A historian argues that we need more current research and writing about the American character:
Does America have a distinctive national character? Up until the 1960s, this was a question of great interest to historians. But then, according to historian David Kennedy, it dropped off the map, to be taken up only sporadically by sociologists and political scientists. Writing in the Boston Review, Kennedy argues that historians need to take the question back.
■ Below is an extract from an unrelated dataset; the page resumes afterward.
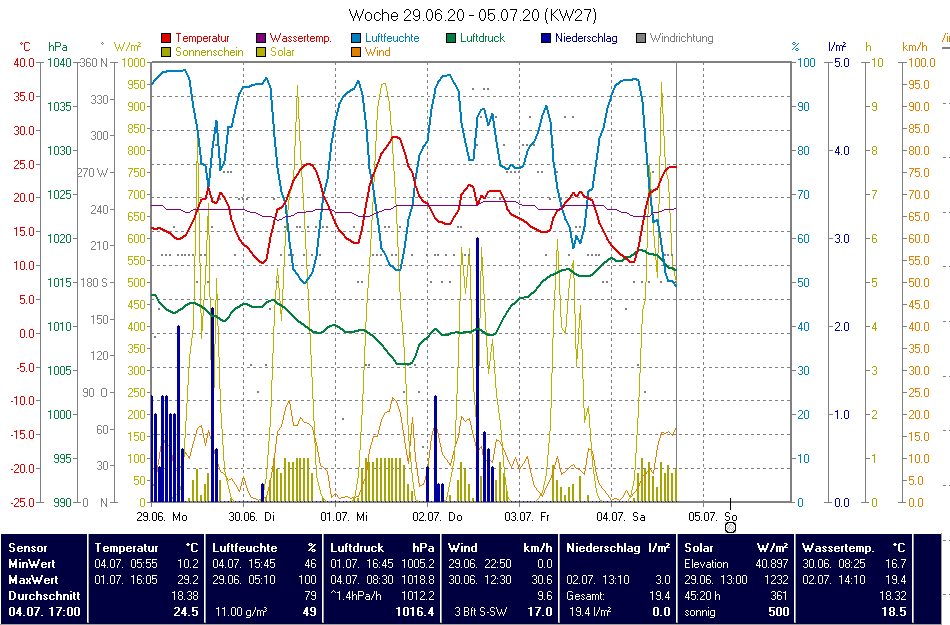
Task: Click the Luftdruck hPa table header
Action: (x=382, y=547)
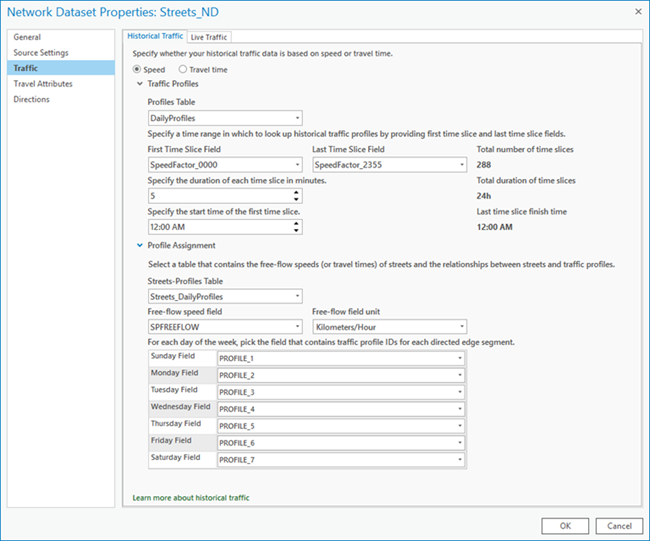Select the Travel time radio button

pos(182,69)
Kennedy is a Professor of History, Emeritus at Stanford, and as he sees it historians are in a unique position to write on the subject of the American character. Over the last half century, they’ve put together an extraordinarily diverse set of very specific American histories, bringing once-marginalized groups into historical focus; in doing this, they stepped away from sweeping questions, becoming “a guild of splitters, not joiners.” Now, Kennedy argues, it’s time to start drawing on “the large but disarticulated library of social history that has emerged in the last few decades.”..
Kennedy singles out for particular praise Claude Fischer’s Made in America: A Social History of American Culture and Character. Fischer is a sociologist at Berkeley, but a sociologist who takes a historical approach, focusing, Kennedy writes, on “processes … trends and developments and differences over time – all matters lying squarely within the historian’s province.”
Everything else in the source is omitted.